If the announcement was intended to boost the company’s sagging stock, it worked (at least in the short-term). After closing Thursday at 36 1/8 the lowest closing price in six months and 68 percent below GOTO’s all-time high price of 114-1/2 set last Nov. 15 — shares zoomed up more than 30 percent on Friday, ending at 48-3/32. Shares inched up to 49 by noon Monday.

The March traffic figure given by GoTo.com is nearly three times the 7.2 million unique visitors ascribed to the search service in February by Web audience measurement company MediaMetrix (MMXI).

So how to explain the discrepancy? According to GOTO (GOTO) Chairman Jeffrey Brewer, “Media Metrix measures visitors to a given Web site. Our usage is much broader because we’re a syndicated service that’s used at tens of thousands of Web sites.”

In other words, Web users can access GoTo.com’s search service from more than 150,000 other sites in the company’s network. Because GOTO is pushing its affiliate program as the key to growth, Brewer says he expects the disparity between MediaMetrix’s traffic numbers and GoTo.com’s to widen. (It probably has been for some time, too, given that MediaMetrix reports show no increase in monthly unique visitors to GoTo.com from last July, when the site was credited with 7.3 million visitors.)

I’ll reserve judgment on which traffic figure is more reflective of reality, though 20 million unique visitors would make GoTo.com the seventh most-visited site on the Web as measured by MediaMetrix, instead of No. 23, as it was in February. That would put it ahead of heavyweights such as Amazon.com (AMZN), Go2Net (GNET), NBC Internet (NBCI) and Time Warner Online. A dubious proposition to me, if not to many investors.

Still, GoTo.com’s revenue growth in the past year is clear and indisputable. The company had $26.8 million in revenues in 1999, compared to $822,000 in the previous year. Sales in the fourth quarter were up 58 percent over Q3.

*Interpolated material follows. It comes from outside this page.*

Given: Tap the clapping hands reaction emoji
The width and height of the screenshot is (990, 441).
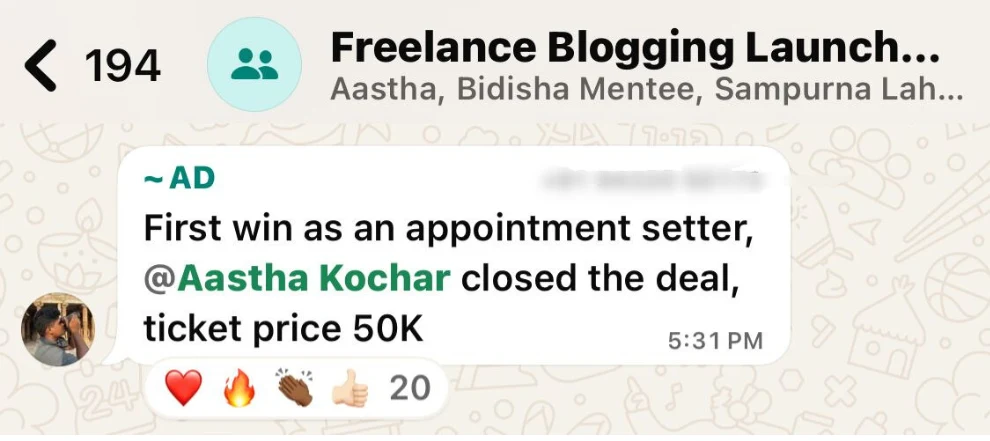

However, the company’s progress toward profitability slowed in Q4, with the 17 cents per share loss barely better than Q3’s 18 cents per share loss. That’s probably what sent GOTO shares down from their closing price of $92 per share on Feb. 14, when the quarterly report was issued.

And with several weeks to go before the Q1 report, the company needed something to reverse the ticker slide. That’s what I think Friday’s announcement was all about. Indeed, the fact that GoTo.com made the announcement about March traffic even before the month ended should tell investors something.